Los argentinos celebramos hoy el 195º aniversario de la heroica decisión de los congresales de Tucumán de declarar solemnemente la independencia nacional. Esta fiesta requiere recuperar la vigencia del patriotismo.

Jorge Luis Borges, de quien este año se cumplió 25 años de su fallecimiento, definió al patriotismo en uno de sus poemas, conmemorativo del sesquicentenario del 9 de julio de 1816, señalando que "Nadie es la patria pero todos lo somos”. Ninguna persona, partido político o sector puede arrogarse la representación de ella, ya que la forman todos quienes se sienten argentinos. La patria tiene que ver con el arraigo, la tierra de los padres.

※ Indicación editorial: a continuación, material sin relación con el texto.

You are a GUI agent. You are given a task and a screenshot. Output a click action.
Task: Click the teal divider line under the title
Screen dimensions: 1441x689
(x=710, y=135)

Es algo que se vive, pero que a la vez se lleva dentro.

El poema del gran escritor, "Oda escrita en 1966” del volumen "El otro, el mismo de 1964”, entre otros conceptos afirma: "’Nadie es la Patria. Ni siquiera el tiempo cargado de batallas, de espadas y de éxodos” y agrega: "La Patria, amigos, es un acto perpetuo como el perpetuo mundo”. Pero tras hacer referencia a quienes declararon la independencia en circunstancias por demás difíciles para la emancipación americana, finaliza diciendo: "Somos el porvenir de esos varones, la justificación de aquellos muertos; nuestro deber es la gloriosa carga, que a nuestra sombra legan estas sombras, que debemos salvar. Nadie es la Patria pero todos lo somos”.

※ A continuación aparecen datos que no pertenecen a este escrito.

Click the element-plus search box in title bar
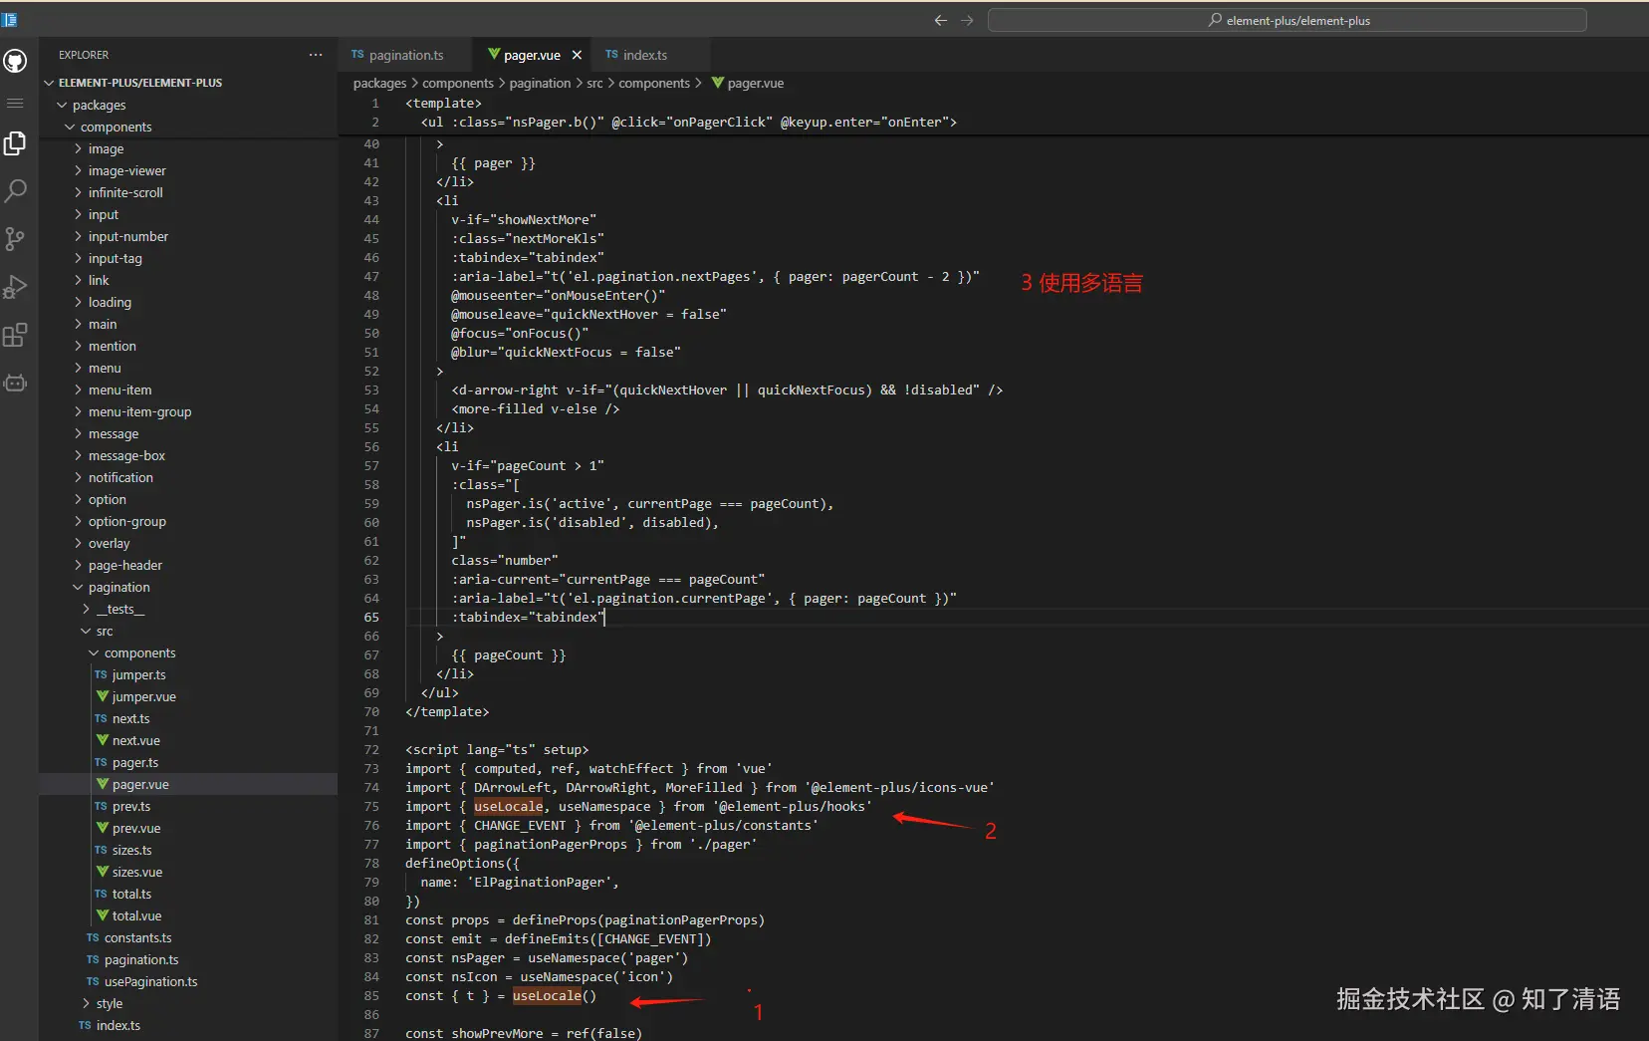The image size is (1649, 1041). [x=1287, y=20]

Los argentinos suelen decir que no tienen identidad; son los únicos que creen que no la tienen. Sin embargo, son fácilmente identificables del resto de los países sudamericanos. El problema es que somos Borges, el escritor latinoamericano de cultura más universal, y Maradona, el ídolo popular amoral, al mismo tiempo. Lo difícil de asumir es que somos ambas cosas a la vez. Es que somos un pueblo complejo, ambiguo y contradictorio. El sentimiento de patria se incentiva en la familia, la escuela y con políticas del Estado, para que no pierdan valor los desfiles, el uso de la escarapela y el embanderamiento de casas y edificios, hechos que hacen a la cultura del patriotismo. El debilitamiento de estas manifestaciones tiene un rol importante en la falta de percepción de los valores patrióticos, lo mismo que la ausencia de conocimiento de la historia. El patriotismo requiere abandonar el egoísmo social, la subestimación de lo propio y la negación de la historia.

Lo actuado por los congresales de 1816 requiere imitación para mirar y construir el futuro sin divisiones ni resentimientos, y aprendiendo que la libertad es un don y una tarea, pero para unir y trabajar apasionadamente por el bien de todos, que es el bien de la Patria.